[Saved data entries]

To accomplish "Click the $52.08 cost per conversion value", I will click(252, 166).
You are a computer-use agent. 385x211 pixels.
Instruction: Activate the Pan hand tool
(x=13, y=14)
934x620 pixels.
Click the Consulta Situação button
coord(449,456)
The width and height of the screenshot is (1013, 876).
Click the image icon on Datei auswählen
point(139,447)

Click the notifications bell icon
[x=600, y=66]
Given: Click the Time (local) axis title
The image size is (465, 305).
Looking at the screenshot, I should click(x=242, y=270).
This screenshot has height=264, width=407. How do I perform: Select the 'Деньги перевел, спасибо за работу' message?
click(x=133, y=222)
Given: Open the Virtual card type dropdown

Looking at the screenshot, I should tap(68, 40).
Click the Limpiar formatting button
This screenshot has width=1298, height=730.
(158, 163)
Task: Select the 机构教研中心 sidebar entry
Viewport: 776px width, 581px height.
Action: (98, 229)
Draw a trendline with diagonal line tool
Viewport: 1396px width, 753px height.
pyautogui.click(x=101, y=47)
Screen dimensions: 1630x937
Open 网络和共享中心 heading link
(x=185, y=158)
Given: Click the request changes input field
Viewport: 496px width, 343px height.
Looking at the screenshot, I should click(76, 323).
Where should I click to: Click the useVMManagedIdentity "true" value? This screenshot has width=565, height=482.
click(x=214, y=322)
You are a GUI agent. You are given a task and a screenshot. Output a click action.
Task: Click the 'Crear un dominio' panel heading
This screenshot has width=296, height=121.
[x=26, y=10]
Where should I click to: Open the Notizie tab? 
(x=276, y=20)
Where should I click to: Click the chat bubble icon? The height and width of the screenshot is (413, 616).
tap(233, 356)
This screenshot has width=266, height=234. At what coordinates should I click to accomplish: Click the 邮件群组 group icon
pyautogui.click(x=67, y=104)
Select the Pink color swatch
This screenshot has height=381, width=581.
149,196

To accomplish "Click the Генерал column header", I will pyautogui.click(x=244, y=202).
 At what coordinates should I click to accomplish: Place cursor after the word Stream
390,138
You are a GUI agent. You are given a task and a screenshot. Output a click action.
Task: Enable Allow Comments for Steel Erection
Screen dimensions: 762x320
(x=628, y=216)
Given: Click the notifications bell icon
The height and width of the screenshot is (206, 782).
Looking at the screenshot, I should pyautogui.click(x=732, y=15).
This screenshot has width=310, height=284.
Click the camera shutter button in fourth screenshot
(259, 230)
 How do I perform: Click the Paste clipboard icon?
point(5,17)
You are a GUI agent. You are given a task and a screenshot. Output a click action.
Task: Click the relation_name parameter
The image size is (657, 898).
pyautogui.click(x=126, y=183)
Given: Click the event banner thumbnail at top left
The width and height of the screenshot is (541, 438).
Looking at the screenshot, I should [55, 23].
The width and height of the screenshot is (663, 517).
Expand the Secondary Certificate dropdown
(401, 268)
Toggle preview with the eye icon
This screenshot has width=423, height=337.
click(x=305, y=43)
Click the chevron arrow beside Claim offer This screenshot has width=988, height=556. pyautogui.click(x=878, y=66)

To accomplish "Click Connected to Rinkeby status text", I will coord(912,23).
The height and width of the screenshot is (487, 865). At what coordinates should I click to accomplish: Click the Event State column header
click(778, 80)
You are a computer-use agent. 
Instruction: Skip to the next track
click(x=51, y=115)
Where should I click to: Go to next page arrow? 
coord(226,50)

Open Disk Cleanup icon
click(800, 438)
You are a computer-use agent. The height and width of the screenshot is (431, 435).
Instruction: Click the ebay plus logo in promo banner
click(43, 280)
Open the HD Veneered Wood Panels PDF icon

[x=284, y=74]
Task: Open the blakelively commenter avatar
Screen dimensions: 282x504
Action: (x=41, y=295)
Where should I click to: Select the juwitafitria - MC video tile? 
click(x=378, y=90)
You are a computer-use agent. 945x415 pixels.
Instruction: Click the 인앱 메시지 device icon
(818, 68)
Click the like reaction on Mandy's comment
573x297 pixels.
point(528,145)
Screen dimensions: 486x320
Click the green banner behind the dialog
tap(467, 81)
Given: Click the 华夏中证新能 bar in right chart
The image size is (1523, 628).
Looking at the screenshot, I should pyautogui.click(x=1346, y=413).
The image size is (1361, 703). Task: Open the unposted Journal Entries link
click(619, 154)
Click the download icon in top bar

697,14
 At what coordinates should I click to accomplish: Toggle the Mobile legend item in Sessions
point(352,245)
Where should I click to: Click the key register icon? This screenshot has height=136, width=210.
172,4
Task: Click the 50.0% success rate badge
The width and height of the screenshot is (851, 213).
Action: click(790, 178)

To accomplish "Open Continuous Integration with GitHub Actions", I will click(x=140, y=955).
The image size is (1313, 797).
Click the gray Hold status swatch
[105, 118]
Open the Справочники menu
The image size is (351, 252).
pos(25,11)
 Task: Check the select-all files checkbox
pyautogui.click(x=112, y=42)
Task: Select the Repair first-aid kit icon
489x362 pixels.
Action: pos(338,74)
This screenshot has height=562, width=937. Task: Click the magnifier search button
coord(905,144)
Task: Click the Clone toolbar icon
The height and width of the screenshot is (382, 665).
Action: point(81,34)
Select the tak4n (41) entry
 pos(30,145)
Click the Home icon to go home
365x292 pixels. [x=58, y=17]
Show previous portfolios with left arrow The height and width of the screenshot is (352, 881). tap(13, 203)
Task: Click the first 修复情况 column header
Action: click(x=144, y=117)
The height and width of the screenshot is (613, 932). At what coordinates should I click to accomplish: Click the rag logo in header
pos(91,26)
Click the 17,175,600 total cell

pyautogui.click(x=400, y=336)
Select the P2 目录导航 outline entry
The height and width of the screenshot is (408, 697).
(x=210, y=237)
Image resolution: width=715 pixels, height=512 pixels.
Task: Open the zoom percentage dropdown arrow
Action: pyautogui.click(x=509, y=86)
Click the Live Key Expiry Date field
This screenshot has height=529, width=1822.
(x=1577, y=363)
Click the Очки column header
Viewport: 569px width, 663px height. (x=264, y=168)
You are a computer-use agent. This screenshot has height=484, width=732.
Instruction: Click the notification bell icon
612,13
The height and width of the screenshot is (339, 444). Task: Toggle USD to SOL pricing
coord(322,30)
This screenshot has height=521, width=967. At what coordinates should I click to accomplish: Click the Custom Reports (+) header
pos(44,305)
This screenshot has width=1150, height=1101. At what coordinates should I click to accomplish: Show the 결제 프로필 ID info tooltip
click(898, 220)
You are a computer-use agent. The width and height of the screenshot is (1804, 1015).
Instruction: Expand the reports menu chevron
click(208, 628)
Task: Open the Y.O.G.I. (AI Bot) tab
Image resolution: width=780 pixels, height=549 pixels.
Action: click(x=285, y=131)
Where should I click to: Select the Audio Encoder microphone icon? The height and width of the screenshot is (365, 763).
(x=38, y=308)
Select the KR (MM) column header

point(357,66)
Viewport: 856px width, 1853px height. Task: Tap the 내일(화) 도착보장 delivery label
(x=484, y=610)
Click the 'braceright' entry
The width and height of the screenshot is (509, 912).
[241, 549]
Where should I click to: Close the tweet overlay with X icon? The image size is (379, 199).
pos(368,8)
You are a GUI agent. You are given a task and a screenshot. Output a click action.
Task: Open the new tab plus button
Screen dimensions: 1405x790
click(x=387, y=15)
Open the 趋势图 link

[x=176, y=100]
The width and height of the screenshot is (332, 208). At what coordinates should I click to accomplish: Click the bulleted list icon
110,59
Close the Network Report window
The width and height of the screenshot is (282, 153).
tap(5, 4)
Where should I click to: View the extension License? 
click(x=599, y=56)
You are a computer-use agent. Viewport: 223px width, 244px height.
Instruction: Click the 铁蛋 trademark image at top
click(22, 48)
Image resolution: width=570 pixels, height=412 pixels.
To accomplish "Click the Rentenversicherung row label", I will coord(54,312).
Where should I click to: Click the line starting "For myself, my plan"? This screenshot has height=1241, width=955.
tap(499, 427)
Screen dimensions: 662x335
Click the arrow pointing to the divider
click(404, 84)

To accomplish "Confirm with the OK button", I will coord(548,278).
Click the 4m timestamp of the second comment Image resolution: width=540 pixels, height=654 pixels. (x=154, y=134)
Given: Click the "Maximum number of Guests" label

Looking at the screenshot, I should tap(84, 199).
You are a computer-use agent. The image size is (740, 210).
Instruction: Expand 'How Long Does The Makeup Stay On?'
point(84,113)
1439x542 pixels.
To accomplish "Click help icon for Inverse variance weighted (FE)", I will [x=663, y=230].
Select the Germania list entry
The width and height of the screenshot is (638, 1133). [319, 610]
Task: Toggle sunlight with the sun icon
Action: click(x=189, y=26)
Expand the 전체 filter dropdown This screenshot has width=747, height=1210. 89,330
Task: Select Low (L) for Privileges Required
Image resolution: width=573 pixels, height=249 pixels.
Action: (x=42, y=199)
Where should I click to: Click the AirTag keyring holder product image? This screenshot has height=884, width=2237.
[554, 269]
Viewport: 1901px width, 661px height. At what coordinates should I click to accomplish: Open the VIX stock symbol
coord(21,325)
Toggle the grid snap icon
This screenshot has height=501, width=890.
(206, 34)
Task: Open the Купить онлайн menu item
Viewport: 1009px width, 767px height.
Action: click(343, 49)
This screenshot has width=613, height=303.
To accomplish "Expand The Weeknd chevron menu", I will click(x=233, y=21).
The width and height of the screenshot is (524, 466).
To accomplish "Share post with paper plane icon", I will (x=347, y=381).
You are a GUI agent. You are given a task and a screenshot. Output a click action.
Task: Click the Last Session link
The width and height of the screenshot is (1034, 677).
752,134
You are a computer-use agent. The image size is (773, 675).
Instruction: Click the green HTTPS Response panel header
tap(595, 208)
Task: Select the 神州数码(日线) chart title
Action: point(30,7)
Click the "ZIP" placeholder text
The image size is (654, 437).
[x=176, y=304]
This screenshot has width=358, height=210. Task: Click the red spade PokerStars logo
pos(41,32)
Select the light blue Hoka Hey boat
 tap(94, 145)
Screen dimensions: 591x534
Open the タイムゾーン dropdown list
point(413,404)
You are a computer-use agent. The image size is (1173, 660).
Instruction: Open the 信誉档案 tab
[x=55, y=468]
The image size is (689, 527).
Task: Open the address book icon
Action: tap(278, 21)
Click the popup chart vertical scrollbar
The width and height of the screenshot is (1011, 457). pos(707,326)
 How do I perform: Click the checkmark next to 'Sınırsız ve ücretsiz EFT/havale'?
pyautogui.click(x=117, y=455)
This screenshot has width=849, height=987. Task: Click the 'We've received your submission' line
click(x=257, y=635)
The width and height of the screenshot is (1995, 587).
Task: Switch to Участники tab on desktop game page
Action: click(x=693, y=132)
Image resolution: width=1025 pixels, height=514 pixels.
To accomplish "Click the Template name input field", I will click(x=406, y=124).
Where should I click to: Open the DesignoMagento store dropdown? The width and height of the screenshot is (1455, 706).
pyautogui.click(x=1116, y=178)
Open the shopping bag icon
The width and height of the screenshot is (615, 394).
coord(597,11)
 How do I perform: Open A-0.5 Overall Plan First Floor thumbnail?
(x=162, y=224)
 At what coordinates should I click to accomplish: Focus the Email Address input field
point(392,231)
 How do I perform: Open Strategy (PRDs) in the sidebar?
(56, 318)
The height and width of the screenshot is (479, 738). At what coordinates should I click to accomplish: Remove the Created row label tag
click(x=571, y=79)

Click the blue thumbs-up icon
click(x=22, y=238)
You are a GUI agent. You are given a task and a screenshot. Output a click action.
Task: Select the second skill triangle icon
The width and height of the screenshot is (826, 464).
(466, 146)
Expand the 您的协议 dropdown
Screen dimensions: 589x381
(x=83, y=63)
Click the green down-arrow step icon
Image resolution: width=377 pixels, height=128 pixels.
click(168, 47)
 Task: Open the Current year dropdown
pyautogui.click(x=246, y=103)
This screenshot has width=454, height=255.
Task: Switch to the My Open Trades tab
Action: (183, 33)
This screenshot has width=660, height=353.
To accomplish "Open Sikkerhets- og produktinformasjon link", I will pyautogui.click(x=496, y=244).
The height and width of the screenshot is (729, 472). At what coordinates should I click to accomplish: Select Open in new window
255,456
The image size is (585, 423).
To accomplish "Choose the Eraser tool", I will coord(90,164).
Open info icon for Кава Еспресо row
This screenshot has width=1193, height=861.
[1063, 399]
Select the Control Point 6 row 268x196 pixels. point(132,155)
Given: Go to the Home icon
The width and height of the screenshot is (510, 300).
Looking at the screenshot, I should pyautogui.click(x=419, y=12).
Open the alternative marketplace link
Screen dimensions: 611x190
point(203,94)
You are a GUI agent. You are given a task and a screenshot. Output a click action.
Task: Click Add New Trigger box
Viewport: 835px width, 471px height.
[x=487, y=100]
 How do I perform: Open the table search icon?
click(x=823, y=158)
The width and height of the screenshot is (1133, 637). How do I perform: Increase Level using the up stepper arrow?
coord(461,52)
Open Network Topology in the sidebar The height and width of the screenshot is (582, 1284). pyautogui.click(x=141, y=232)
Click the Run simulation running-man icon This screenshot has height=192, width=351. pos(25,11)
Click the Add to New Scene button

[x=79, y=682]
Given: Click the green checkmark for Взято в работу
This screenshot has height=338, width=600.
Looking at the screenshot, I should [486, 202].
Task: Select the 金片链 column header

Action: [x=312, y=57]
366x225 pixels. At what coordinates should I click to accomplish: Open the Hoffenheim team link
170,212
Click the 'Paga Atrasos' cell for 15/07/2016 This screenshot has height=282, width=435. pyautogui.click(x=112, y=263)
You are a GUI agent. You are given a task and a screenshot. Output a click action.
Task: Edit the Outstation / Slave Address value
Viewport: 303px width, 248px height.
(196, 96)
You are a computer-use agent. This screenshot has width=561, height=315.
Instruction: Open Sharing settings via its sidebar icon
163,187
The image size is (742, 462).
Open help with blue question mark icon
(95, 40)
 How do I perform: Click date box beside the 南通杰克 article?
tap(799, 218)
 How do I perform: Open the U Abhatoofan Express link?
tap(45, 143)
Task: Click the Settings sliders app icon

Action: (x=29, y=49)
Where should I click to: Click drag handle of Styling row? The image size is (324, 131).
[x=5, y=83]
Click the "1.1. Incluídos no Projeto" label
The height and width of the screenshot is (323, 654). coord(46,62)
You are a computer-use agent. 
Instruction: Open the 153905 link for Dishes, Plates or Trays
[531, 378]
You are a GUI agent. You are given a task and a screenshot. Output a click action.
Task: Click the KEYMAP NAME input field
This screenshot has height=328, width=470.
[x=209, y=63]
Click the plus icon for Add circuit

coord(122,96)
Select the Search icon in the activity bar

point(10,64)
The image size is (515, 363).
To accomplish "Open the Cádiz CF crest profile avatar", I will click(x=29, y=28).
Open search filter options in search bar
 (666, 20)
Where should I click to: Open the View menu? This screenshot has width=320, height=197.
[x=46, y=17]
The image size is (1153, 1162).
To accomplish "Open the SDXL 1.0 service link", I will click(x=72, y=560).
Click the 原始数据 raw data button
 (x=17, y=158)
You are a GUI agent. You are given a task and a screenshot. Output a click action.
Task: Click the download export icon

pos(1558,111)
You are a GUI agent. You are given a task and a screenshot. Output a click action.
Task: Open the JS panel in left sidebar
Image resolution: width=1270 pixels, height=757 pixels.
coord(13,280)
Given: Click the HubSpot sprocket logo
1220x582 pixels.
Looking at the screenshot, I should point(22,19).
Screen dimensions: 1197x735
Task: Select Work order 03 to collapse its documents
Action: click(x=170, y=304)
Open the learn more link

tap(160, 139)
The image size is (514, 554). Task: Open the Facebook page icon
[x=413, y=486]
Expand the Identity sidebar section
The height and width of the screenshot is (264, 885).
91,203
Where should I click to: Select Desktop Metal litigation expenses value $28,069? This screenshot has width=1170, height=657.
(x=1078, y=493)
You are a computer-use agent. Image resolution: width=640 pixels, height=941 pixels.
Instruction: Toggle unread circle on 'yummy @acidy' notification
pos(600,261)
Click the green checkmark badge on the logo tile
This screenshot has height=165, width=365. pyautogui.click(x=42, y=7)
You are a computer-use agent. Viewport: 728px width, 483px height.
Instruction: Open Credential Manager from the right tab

→ YOUR TASK: Copy out every line from the data above in which the word "Network" occurs.

→ SOLUTION:
Close the Network Report window
Open Network Topology in the sidebar The height and width of the screenshot is (582, 1284). pyautogui.click(x=141, y=232)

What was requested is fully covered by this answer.